Markalar, sosyal alemin tasarım gücünü temsil eder. Ve bu sayede kalabalıklardan kendini ayırt eden hırslı insanların tutkusudur. İnsanlar, markalara ciddi fiyatlar öderken aslında ödedikleri fiyat kendilerini bir üst sınıfa taşıyacağına inandıkları değerin fiyatıdır. Böyle yaparak kendini, toplum içinde daha saygın ve daha güçlü hissedecektir. Çağın bu hastalığının yalnızca kapitalistlerde olmadığını bu hastalığa Müslüman iddiasında olanlarında tutulduğunu görmekteyiz. İslam, insanlar arasındaki mesafeyi ortadan kaldırmak için mücadele verirken diğer yandan insanlar da bu mesafenin giderek daha da derinleşmesini normal karşılamaktadırlar. Her marka insanlar arasında ki mesafeyi artırır mı? Elbette bunu iddia etmek zordur. Burada bizim kastettiğimiz şey insanın kendini markayla bütünleştirmesi ve o olmadan kendini değersiz hissettiği bir marka anlayışıdır. Mesela yakın zamanda konu edindiğimiz bir reklam vardı “toyoto gibi adam” diye. Markanın insana sahip olduğu ve ancak markayla insanın tanımlandığı durumlar bize modern putçuluğu göstermektedir.

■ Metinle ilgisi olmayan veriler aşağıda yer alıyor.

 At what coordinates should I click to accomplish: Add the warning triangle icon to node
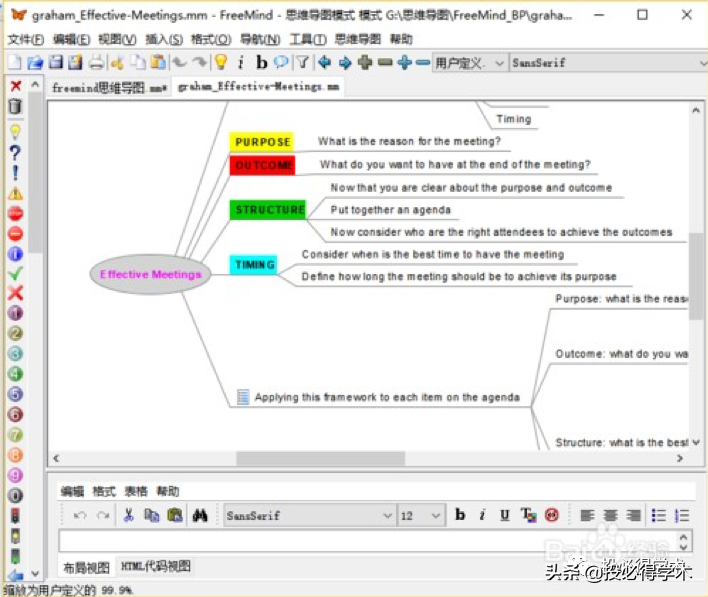tap(15, 193)
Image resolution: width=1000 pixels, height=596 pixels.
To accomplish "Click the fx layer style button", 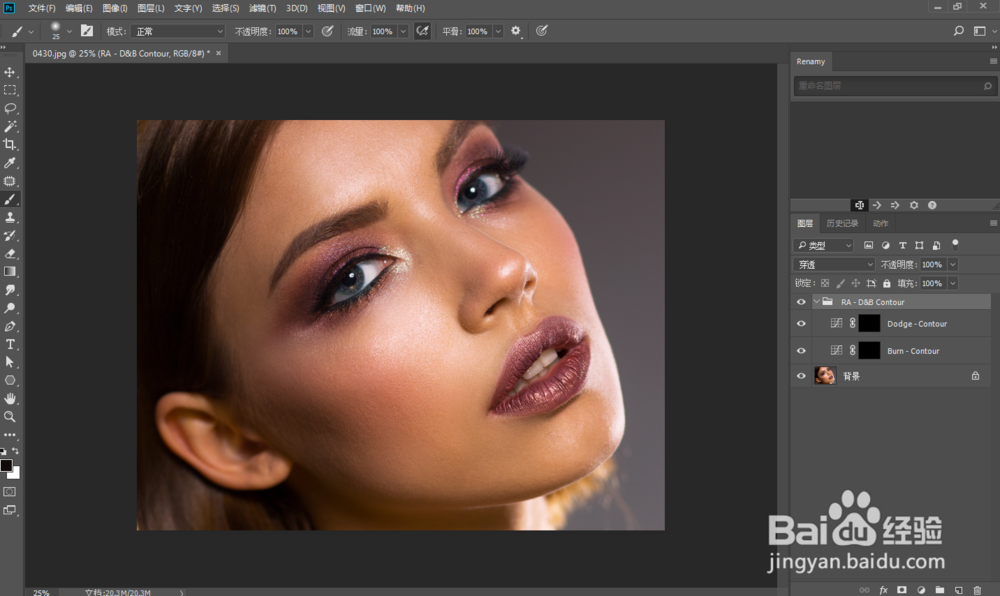I will pos(883,590).
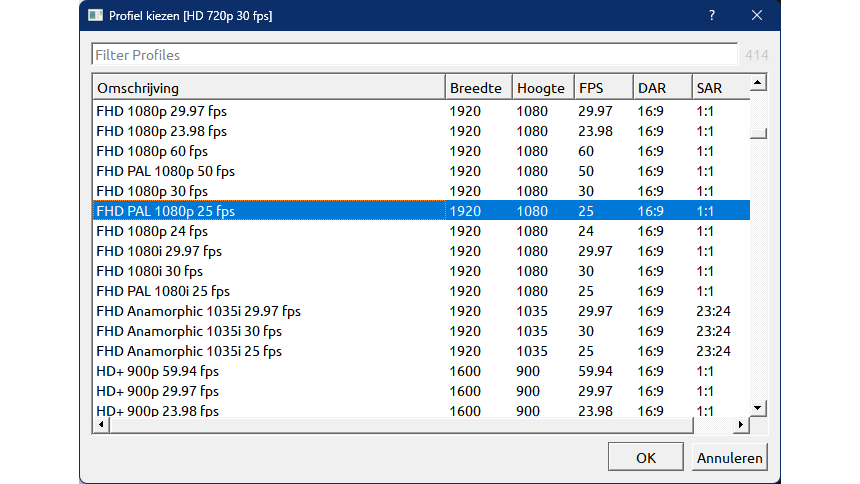Click the Annuleren button
860x484 pixels.
tap(729, 458)
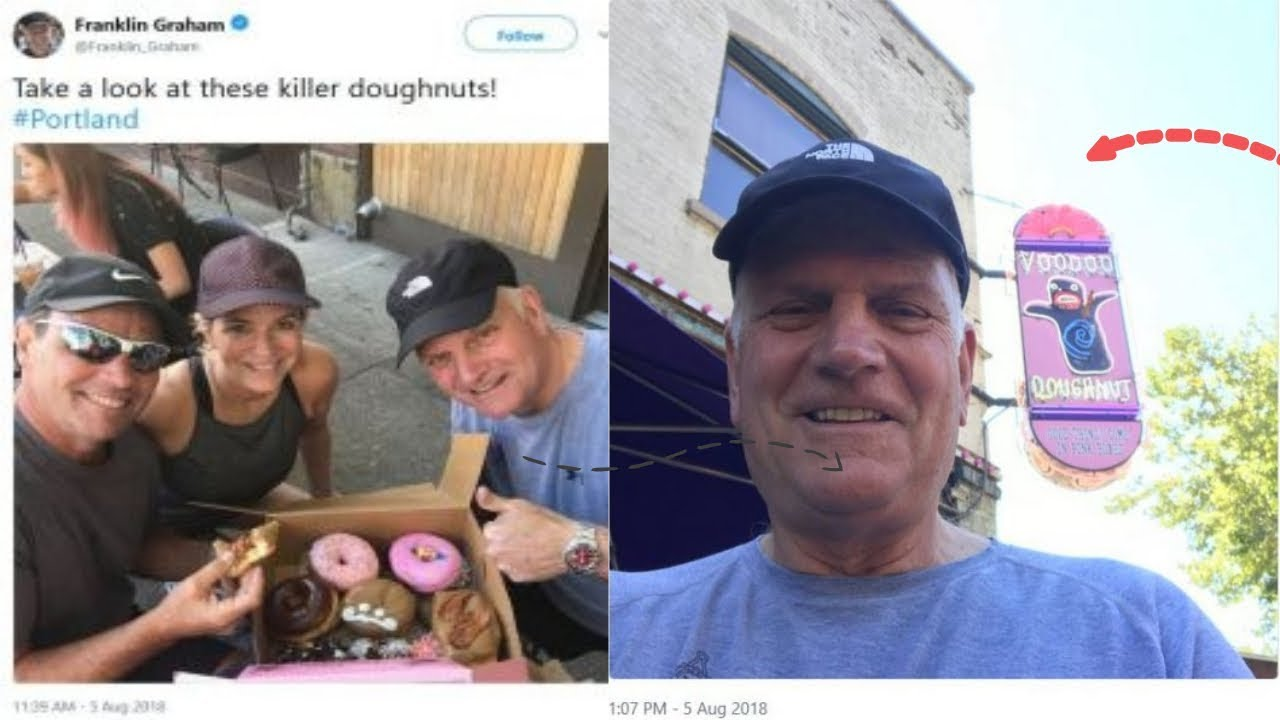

Filanca marka giyinirsen, hem daha çok sevgiliye sahip olacaksın hem de üne kavuşacaksın, filanca semtte oturursan belli bir sınıf içinde yaşayarak sosyal ortamın değişecek ve daha güvenli daha konforlu bir hayat süreceksin. Kapitalizm insanı çepeçevre sararak ona ihtiyacı olmayan şeyleri ihtiyacı varmış gibi pazarlayarak kuşatma altında tutmaktadır. Modern toplumlarda ihtiyaç hissedilen her on üründen dokuzuna bakalım gerçekte ihtiyacımız yoktur. Ama imaj hastalığı bizi o on şeyi de almaya ikna eder. Siyah beyaz televizyonunuz varsa renkli ekrana, renkli televizyonunuz varsa LCD’ye olmadı LED televizyona ihtiyacımız vardır. Cep telefonları, bilgisayarlar ve daha niceleri bu örneklemeler içinde anılabilir.
Müslüman bir insan daha konforlu ve daha güvenli bir şekilde yaşayamaz mı ya da zengin olamaz mı? Diye sorabiliriz. Bu soruyu cevaplarken hayatın neresinde durduğumuz önemlidir. Mümin elbette zengin olabilir ne var ki bu mülkün Allah’ın olduğunun bilincinde olarak. Bu mülkü daha konforlu ve daha rahat yaşamak yerine Allah için daha çok seferber etmek adına istemelidir. Çünkü mümin bireyin şahitlik gibi bir kulluğu vardır. Yani elinin altındaki mülkün tutsağı olmayan ve o mülkü Allah için kullanan, fakirin, dertlinin derdiyle dertlenen ve Allah adına yaşadığı hayata ekonomik gücüyle çözümlemeler katan biri olmak zorundadır. Oysa durum giderek daha hastalıklı ve sonuç bakımından kötü noktalara kaymaktadır. İktidarın değişmesiyle birlikte yeni bir zengin tabakası oluşmakta ve bu tabakayı da İslami kesim işgal etmektedir. Servet sahibi olan bu kesim giderek dünyevileşmekte ve dönüşmektedir. Kendilerine yeni yaşam alanları oluşturmaktadırlar.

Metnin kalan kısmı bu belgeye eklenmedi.